START EXCERPT
What is an open-source ticketing system?

A ticketing system allows support teams to effortlessly organize and resolve customer queries by converting support requests that arrive at your internal or external help desk into ‘tickets.’ These tickets help teams sort issues with helpful tags, including clear timestamps, priority, status, and type of request. With a help desk ticketing system, you can instantly interact with customers across channels such as email, chat, social media, or web portal from a single interface, driving greater customer satisfaction.

An open-source ticketing system, or an open-source help desk software, has its source code—the building blocks of a software—publicly available to be used, modified, or redistributed as needed.

You can either install the source code for free or purchase a license to reuse and alter the source code to suit your help desk needs. Smaller support teams on a tight budget usually evaluate an open-source help desk system for the lowered costs associated with a functional ticketing tool. Let’s look at the key advantages of an open-source ticketing system for a business.
END EXCERPT
START INPUT DATA
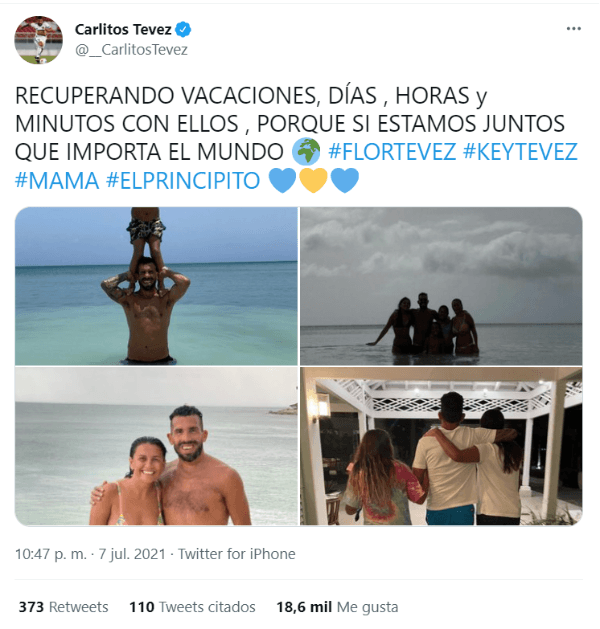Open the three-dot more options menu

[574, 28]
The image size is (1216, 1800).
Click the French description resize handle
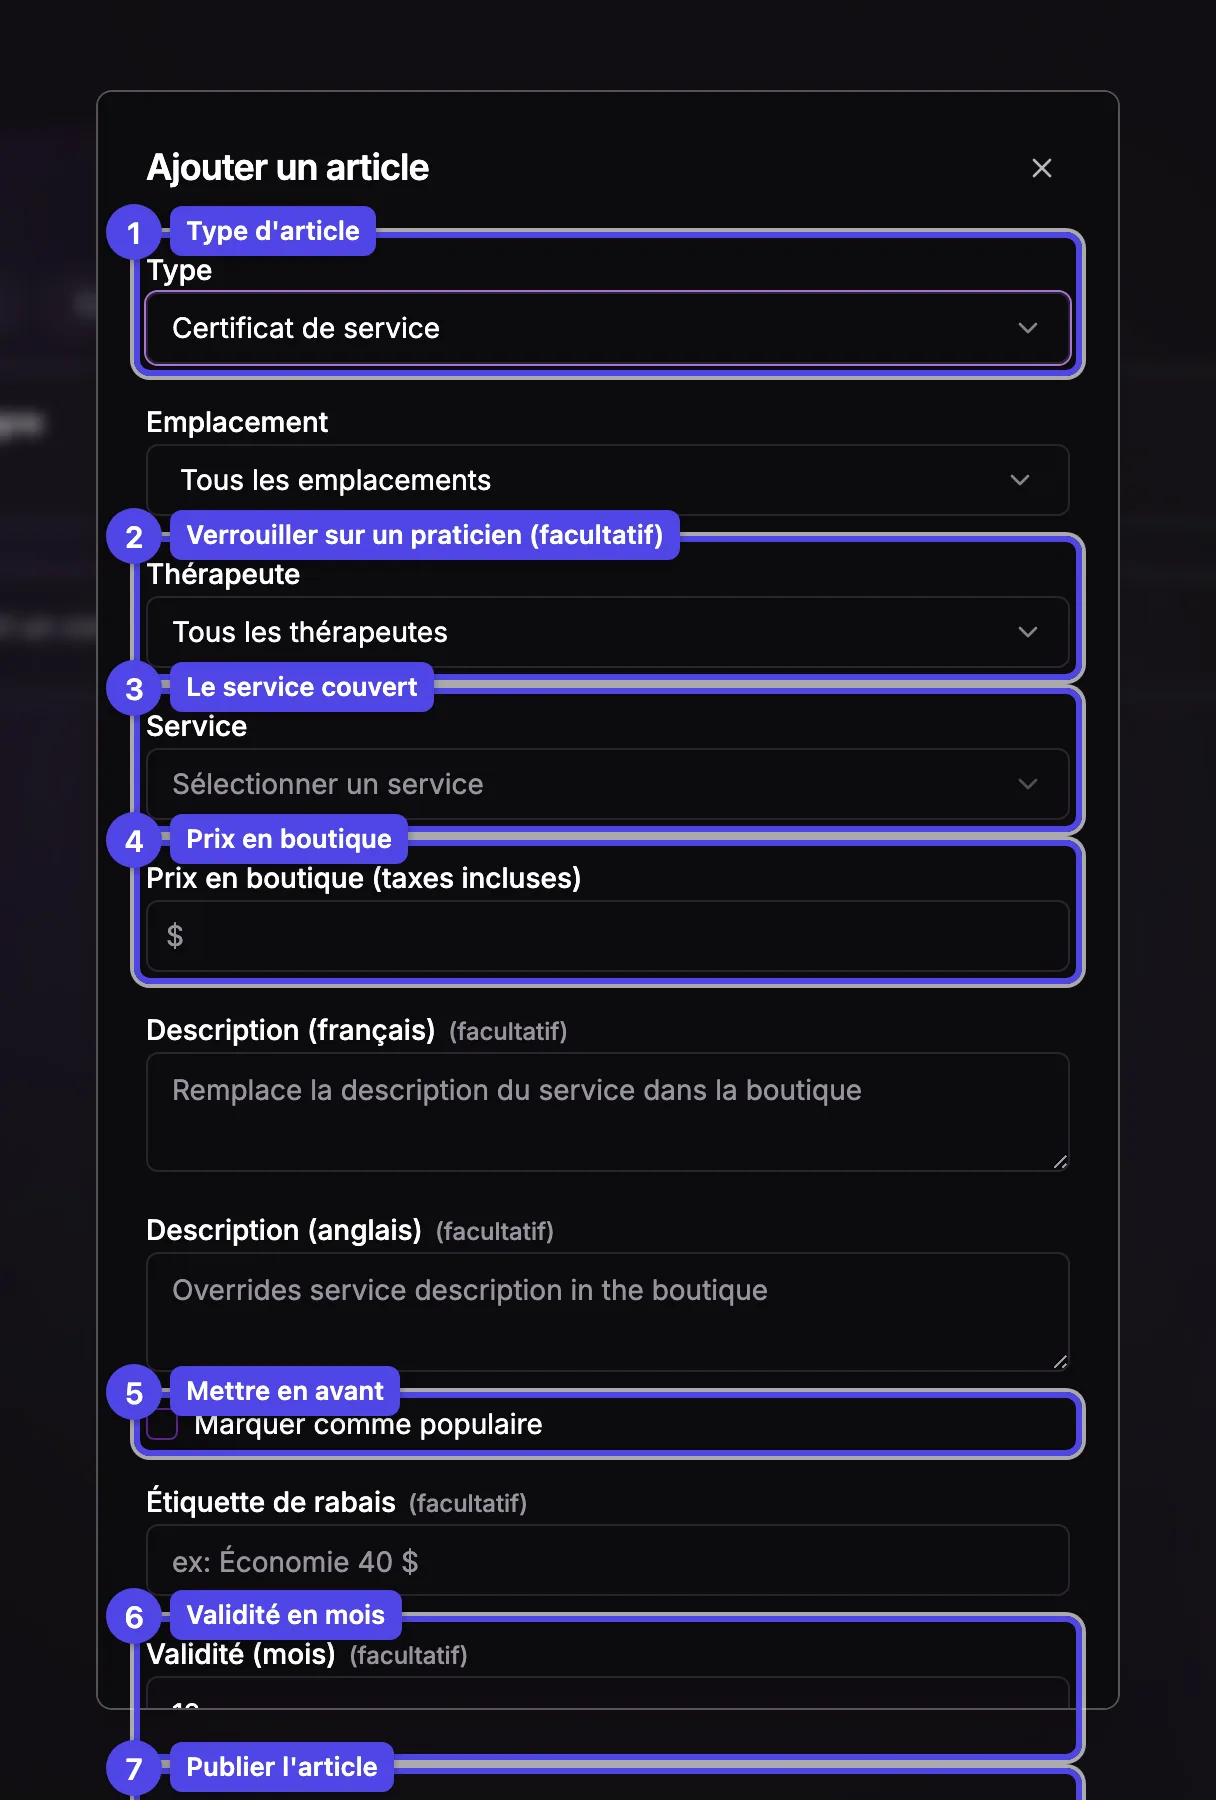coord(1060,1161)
END INPUT DATA
DIRECTIONS. Carry on the excerpt about open-source ticketing systems, starting after its final sentence. The records are unrelated material and have no connection to the text about open-source ticketing systems.

SOLVED PROBLEM.
Benefits of open-source ticketing systems

  • Lower purchase costs: Open source help desk free ticketing systems usually have their updated source code with the core help desk features priced nominally or available for free download, without a cap on the number of users or time period. However, the initial costs don’t cover any additional resources you may have to spend on implementing the free ticketing systems, hosting it, training agents, or maintaining the open-source software. 

  • Greater customizability: Since businesses have greater control over the code, customer service teams can easily customize and adapt the help desk software as per their industry or business needs—if they have the right staff and software development support in place.

  • Community-driven product innovation: When the community associated with the open-source ticketing tool is vast and active, there’s always a set of developers working on enhancing the source code and sharing updated versions with others. Implementing new ticketing features or fixing bugs in existing code happens faster as a result.

Limitations of open-source ticketing software

As attractive as an open-source help desk software sounds given the level of flexibility it offers, an open-source ticketing system comes with its risks and limitations. Understanding these challenges will help you decide if an open-source help desk is suitable for your type of business and team setup.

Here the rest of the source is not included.